Когда бурая луна перестала распухать от ночи к ночи и стало очевидно, что орбита ее каким‑то чудом стабилизировалась; когда приметный дом, одиноко рассекавший льющийся над пустыней и руинами ветер, постепенно заполнился изможденными, иссохшими, подчас полубезумными людьми, друг музыканта репетировал уже по девять‑десять часов в сутки. С автоматом на груди он сидел на вращающемся табурете, ревниво озирался на теснившихся поодаль новеньких и, как расплющенный честолюбивой матерью семилетний вундеркинд, долбил одни и те же гаммы. И мечтал.
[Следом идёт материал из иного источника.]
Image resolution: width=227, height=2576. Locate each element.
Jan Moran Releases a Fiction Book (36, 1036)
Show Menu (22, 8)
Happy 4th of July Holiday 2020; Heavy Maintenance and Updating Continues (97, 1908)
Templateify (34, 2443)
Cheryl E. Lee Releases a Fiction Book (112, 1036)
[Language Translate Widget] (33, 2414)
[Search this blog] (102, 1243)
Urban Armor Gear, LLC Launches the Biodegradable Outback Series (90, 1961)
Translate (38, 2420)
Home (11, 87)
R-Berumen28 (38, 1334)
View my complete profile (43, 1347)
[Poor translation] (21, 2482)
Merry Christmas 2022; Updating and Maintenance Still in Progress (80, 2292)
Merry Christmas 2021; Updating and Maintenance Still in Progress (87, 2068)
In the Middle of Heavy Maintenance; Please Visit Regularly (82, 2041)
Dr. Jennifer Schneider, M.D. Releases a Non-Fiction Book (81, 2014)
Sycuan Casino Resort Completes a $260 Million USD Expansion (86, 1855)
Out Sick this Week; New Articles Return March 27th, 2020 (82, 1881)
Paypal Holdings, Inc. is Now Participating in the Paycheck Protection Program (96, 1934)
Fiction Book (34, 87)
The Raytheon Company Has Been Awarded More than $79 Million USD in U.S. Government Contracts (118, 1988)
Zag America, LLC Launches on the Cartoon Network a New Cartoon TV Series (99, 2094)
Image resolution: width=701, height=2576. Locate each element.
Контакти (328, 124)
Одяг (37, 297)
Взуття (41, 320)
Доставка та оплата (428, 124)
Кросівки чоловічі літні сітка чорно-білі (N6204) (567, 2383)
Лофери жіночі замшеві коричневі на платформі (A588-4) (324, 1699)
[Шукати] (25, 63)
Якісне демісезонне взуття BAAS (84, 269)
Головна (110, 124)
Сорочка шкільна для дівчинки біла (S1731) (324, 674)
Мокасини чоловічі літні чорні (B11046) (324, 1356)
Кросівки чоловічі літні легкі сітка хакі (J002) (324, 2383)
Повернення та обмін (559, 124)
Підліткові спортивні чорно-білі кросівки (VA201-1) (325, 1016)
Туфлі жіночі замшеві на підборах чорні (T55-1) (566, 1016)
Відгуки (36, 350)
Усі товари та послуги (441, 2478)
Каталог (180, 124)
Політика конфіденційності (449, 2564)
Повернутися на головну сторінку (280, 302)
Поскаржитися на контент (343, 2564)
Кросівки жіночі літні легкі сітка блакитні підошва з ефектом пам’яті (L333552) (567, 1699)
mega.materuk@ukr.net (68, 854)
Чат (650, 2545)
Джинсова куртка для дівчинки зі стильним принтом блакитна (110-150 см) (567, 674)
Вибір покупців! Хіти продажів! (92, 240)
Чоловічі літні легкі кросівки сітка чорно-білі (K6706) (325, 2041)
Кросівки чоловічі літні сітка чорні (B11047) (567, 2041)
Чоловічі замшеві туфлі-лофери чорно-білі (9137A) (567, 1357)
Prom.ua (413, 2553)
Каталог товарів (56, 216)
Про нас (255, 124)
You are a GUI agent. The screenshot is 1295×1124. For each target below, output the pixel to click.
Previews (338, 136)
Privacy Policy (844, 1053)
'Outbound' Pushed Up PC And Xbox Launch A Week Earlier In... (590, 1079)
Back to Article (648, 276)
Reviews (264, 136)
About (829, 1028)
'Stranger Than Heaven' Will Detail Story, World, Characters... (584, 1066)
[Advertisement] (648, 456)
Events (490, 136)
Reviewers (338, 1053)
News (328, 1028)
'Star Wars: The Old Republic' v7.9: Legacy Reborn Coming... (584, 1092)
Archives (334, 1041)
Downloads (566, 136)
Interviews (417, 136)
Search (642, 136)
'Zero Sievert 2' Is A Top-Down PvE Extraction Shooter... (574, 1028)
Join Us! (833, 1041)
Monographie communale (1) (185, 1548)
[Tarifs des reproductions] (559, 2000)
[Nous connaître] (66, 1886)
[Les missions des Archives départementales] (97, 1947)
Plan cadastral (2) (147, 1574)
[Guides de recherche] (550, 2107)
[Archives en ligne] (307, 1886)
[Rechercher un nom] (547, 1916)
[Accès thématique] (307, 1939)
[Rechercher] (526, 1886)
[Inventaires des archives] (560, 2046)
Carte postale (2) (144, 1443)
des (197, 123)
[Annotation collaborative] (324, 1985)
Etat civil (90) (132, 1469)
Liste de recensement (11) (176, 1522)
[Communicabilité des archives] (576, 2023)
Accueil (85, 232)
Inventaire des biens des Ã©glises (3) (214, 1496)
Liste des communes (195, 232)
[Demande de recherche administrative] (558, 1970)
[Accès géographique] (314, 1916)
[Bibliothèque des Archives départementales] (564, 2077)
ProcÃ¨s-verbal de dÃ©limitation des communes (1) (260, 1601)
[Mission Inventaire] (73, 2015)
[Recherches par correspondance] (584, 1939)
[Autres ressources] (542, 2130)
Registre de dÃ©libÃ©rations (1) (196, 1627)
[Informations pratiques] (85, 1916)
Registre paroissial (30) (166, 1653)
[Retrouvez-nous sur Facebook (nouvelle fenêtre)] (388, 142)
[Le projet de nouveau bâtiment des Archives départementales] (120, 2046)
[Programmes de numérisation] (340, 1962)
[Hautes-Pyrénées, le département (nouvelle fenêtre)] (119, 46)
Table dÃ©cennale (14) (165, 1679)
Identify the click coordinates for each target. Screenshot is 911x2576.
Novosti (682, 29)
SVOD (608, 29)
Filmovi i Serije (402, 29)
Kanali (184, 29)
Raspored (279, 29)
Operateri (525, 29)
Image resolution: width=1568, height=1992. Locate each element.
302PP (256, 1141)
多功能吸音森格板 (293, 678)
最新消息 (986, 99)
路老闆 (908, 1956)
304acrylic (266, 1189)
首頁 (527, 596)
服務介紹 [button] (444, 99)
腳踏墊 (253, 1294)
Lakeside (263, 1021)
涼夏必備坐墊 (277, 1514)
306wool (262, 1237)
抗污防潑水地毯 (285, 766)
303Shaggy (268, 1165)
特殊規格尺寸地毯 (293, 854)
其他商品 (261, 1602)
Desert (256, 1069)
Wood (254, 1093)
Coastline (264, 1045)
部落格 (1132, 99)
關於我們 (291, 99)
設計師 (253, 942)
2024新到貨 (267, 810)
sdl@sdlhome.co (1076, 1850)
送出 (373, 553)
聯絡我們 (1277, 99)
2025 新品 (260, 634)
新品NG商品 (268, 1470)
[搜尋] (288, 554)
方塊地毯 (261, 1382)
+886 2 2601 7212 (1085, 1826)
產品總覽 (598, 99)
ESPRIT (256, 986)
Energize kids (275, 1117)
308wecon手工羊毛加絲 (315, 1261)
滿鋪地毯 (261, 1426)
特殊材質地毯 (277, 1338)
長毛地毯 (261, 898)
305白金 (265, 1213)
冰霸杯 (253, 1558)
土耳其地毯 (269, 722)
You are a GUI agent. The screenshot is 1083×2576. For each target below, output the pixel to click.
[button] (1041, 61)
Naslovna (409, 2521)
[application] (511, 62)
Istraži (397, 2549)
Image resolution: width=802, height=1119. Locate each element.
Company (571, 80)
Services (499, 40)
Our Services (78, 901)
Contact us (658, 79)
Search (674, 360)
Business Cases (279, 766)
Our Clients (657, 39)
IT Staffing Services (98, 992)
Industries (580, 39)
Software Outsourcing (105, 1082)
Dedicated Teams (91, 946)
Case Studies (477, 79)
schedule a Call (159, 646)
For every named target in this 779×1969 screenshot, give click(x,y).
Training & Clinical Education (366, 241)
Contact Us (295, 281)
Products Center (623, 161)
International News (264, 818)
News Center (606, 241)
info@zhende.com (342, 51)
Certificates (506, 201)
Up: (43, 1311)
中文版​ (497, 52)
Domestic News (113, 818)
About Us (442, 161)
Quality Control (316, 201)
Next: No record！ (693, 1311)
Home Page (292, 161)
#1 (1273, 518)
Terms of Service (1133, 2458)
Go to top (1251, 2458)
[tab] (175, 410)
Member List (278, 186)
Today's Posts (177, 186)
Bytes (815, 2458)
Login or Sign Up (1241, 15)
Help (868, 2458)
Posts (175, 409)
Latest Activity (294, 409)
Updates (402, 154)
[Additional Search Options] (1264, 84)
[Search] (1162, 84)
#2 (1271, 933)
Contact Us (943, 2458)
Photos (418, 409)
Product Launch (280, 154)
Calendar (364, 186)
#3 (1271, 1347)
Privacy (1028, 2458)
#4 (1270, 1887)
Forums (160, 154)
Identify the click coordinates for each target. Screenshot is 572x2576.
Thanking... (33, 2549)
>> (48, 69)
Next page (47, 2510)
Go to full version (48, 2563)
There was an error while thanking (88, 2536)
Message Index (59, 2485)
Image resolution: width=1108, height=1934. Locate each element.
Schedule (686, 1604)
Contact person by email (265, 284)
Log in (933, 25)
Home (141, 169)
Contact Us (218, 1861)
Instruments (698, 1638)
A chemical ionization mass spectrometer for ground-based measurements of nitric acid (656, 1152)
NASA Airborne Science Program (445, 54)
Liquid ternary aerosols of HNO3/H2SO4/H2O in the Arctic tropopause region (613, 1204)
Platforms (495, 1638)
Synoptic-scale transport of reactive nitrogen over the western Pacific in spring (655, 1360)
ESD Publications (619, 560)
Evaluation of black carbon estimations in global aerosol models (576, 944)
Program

Мечтал о том, что вечером, или завтра, а может, хотя бы послезавтра, слегка усталый после очередной операции, но, как всегда, безукоризненно умытый и затянутый в чернь и серебро, без пятнышка крови на сапогах, придет его властный друг – возможно, вместе с другими офицерами, – взглядом раздвинет подобострастную толпу и, то задумчиво, то нервно подрагивая розовым хвостом, будет слушать Рахманинова или Шопена.
Дочь, не щадя ни себя, ни будущего ребенка, который начинал уже нежно разминаться и потягиваться в ее набухшем, как луна, чреве, ночи напролет проводила в окрестных развалинах, едва ли не до кипения прокаленных свирепым дневным полыханием, и рылась в металлической рухляди, в человеческих останках, разыскивая для мужа, опасавшегося хоть на миг отойти от рояля, недострелянные обоймы. Ближе чем на пять шагов друг музыканта никого не подпускал к инструменту; даже случайные посягательства на невидимую границу он ощущал физически, как неожиданное влажное прикосновение в темноте, – и его тренированные пальцы в панике падали с белоснежных клавиш «Стейнвея» на спусковой крючок «ингрема». По людям он стрелял без колебаний.